La dernière illusion qu’il convient de dissiper porte sur les éco-gestes qui symbolisent à eux seuls la prise de conscience citoyenne. Prendre une douche au lieu d’un bain, réduire sa consommation de viande, éteindre la lumière en sortant, fermer le robinet pendant le lavage des dents, le devoir civique se dédouble d’un devoir d’éco-responsabilité de nos attitudes. L’incantation est parfaitement illustrée par Régis Debray : « Au « Ah, ça ira ! Ça ira ! » succède le « Ah, ça triera, ça triera2 ». Force est de reconnaître que l’hypothèse sur laquelle reposait l’objectif des éco-gestes n’a pas fonctionné. L’idée d’amener chacun sur une trajectoire vertueuse par petits efforts successifs s’est rapidement heurtée au désir de supprimer tout ce qui pouvait apparaître trop contraignant.

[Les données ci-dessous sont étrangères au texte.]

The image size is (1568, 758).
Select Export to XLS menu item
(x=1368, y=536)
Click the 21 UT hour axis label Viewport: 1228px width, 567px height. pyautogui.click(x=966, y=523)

Tout cela interroge beaucoup nos manières de communiquer et de sensibiliser au dérèglement climatique. En la matière, trois erreurs ont été commises. On a d’abord pensé que les individus étaient réellement soucieux de la cause environnementale parce qu’ils le disaient. On a ensuite pensé que l’information était le levier essentiel des mobilisations, et on a enfin été persuadé que si les citoyens étaient réellement soucieux des questions écologiques, cela entraînerait un changement de comportement.
Il est plus qu’urgent d’arrêter de fixer des objectifs lointains, de déclarer qu’il nous reste trois ans pour atteindre la neutralité carbone en 2050 et viser les deux degrés en 2100, il faut stopper la communication fondée sur des données quantitatives, la communication distanciée reposant sur la sempiternelle image de l’ours polaire sur son morceau de banquise, la communication qui évoque l’alourdissement des contraintes et la diminution des plaisirs. A l’inverse, il est nécessaire de communiquer sur le ravage des reports incessants de nos actions, et surtout de réorienter notre objectif. Le combat contre le dérèglement climatique n’est pas le bon. Il nous faut arrêter d’informer sur le risque climatique pour nous concentrer sur le modèle de société que nous désirons ; une meilleure qualité de vie, une énergie propre, des produits plus sains, un mode de vie moins stressant. La lutte contre le dérèglement climatique apparaît pour ce qu’elle doit être ; un simple moyen.
Si nous considérons que notre ennemi s’appelle CO2, comment s’étonner que la mobilisation soit si faible. Arrêtons de mettre la neutralité carbone au frontispice de l’avenir radieux de notre humanité.
Il faut repenser nos manières de communiquer. La communication classique telle qu’elle se pratique actuellement est linéaire, descendante, contraignante, incantatoire, lointaine, alarmiste et technique.
Et l’on s’étonne qu’elle ne réussisse pas à atteindre ses objectifs.
Thierry Libaert
Conseiller au Comité Economique et Social Européen,
Collaborateur scientifique au Earth & Life Institute (Université de Louvain)
Auteur de l’ouvrage Des Vents porteurs (éditions Le Pommier, 2020).